═════ Records provided

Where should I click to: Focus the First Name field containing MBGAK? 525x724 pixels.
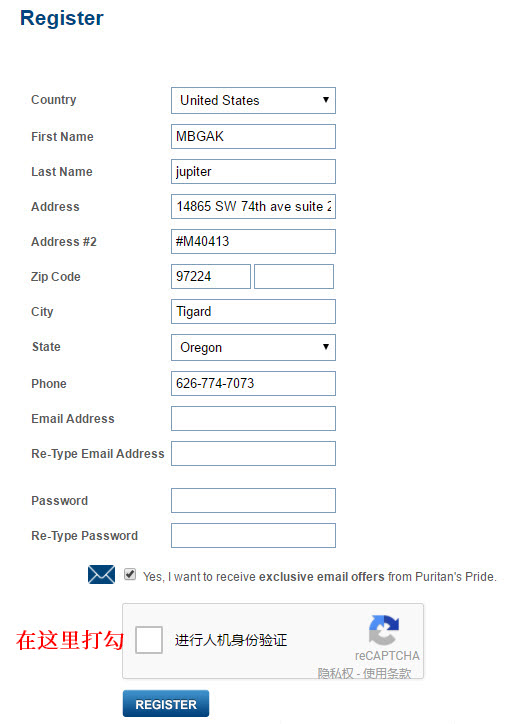pos(253,136)
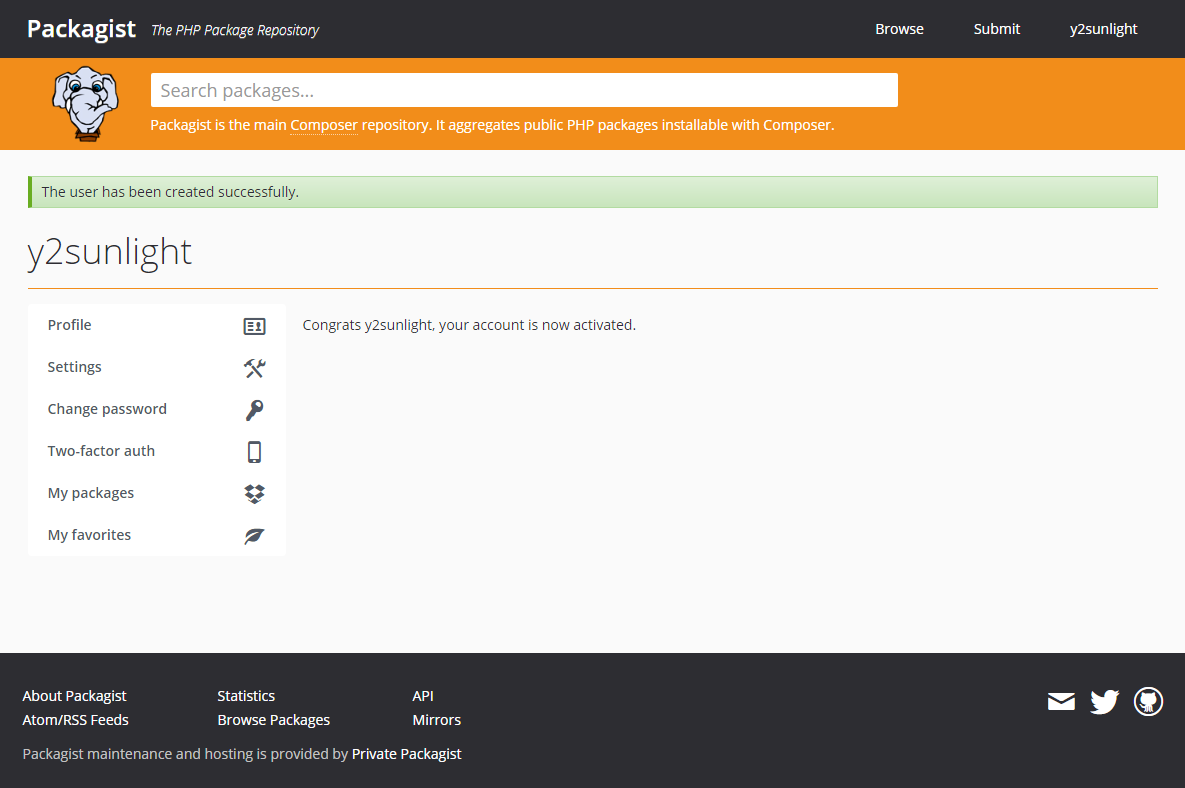Image resolution: width=1185 pixels, height=788 pixels.
Task: Click the profile ID card icon
Action: tap(254, 326)
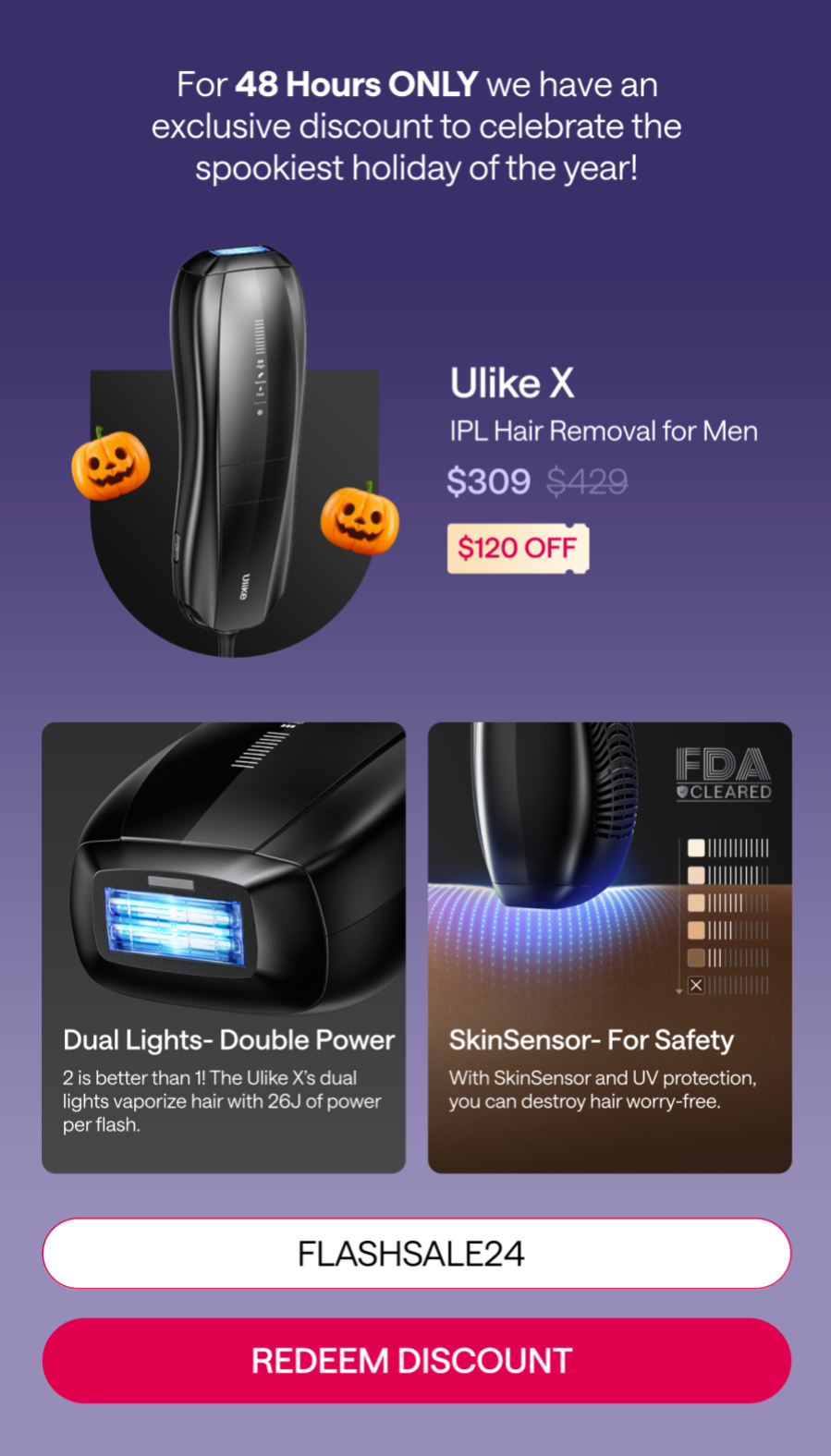
Task: Click the REDEEM DISCOUNT button
Action: 416,1360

══════════

What you have to do: Convert all of the material above into a Markdown table with the columns "No." and "Text": give each line its own numbered row, skip blank lines, and leave out the pictures.

Completed exercise:
| No. | Text |
|---|---|
| 1 | Where should I click to: Focus the First Name field containing MBGAK? 525x724 pixels. |
| 2 | pos(253,136) |
| 3 | Image resolution: width=1185 pixels, height=788 pixels. |
| 4 | Task: Click the profile ID card icon |
| 5 | Action: tap(254, 326) |
| 6 | Task: Click the REDEEM DISCOUNT button |
| 7 | Action: 416,1360 |